Exactly the lines from the one containing "Given: Switch panes to horizontal layout icon" to the last line of the records, inclusive, are to be transcribed; include no others.

Information shown Block Start

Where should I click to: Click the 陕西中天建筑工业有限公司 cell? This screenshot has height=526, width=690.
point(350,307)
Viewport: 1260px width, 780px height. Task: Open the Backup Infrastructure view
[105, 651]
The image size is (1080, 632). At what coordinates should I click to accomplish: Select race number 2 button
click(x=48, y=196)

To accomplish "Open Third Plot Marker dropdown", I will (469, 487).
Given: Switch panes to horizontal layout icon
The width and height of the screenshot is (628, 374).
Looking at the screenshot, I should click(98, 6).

Information shown Block End

§ **Answer for this exercise**:
Given: Switch panes to horizontal layout icon
The width and height of the screenshot is (628, 374).
Looking at the screenshot, I should click(98, 6).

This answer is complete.